Mai was leaning against a supply cart when he found her. A piece of dry grass turned between her fingers.
"Did you see him?" Zuko asked.
"The one spitting. Yes."
He was quiet a moment. "I want to talk to him."
"All right."
"Not to punish him. I want to understand. I want to — there should be dialogue. That's what's different, that's what I'm trying to build, if a man feels that way he should be able to—"
"Zuko."
"What?"
"Are you asking him, or are you summoning him?"
He stopped. The difference mattered. He knew it mattered and he had not, until this moment, sorted out which one he meant. "Asking," he said. "It has to be asking."
"And you want me to go and ask him."
"Is that — should I send Ressik? What's the—" He heard himself and stopped.
She looked at him. She had time. "You haven't thought this through."
"I'm thinking it through."
"Now you are." She dropped the piece of grass. "Tell me what to say."
"That the Fire Lord requests his audience. That it is a request. That he is not in trouble." He paused. "Make sure he understands it's a request."
"There," she said. And she went.
The tent was small. Canvas-and-dirt smell. Dorvak sat across the plain table from Zuko with the particular stillness of a man who has already decided how this ends.
He was perhaps fifty. A scar ran from below his left ear down beneath his collar, long-healed. His right hand rested on the table.
"I'm not here to reprimand you," Zuko said.
"I know." Dorvak's voice was even. "Or I wouldn't have come."
"Then tell me what I'm missing."
The man looked at him — measuring. "Under your father, I was promised four acres in Kuang province. A pension. A third-class title of service." He did not gesture to his hand, his scar. "I was at Whaletail. You know what that was."
"Yes."
"Then you know what I gave." He said it without self-pity. "Now you stand out there and tell me the war was wrong, and offer me flat dirt in a province I've never heard of. So I'm trying to understand which one I'm living in. If the war was wrong, there's no debt to pay — we get nothing. If we served and we're owed, then where is what we're owed?" He paused. "You can't hold both at once. It isn't honest."

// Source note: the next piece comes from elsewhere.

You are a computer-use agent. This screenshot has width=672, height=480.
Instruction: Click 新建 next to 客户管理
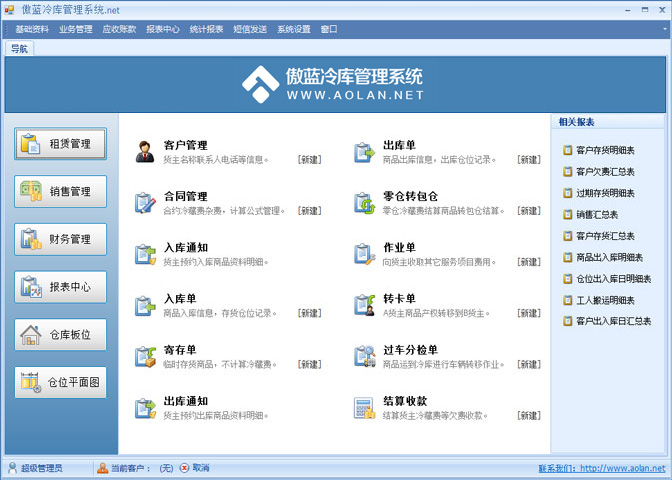coord(309,160)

"It isn't simple," Zuko said.
"Most true things aren't." Dorvak rubbed his thumb along the edge of the table. "But you have to come down on one side or the other. Eventually."
Zuko thought of the things he might say — that the promises had been made in the service of an empire that had destroyed a nation, that there was a difference between honoring a soldier and honoring a war. He had said all of these things before, in other rooms, and believed each of them. They did not add up to an answer for what Dorvak was actually asking.
"I don't have a clean answer," he said.
Dorvak nodded. He pushed back from the table, stood, and pulled his coat from the back of the chair. His eyes went to Zuko, held there a moment, then dropped.
"You're not like him," he said. "I believe that."
He lifted the tent flap.
"The Fire Nation is lesser for it."
The canvas fell back. Outside, someone was loading a cart.
The gathering had scattered. Wheels on packed dirt, a few low voices carrying, a crow somewhere off past the tree line.
He did not think Dorvak was entirely wrong.
He walked back out into the field, where the soil was dark and waiting.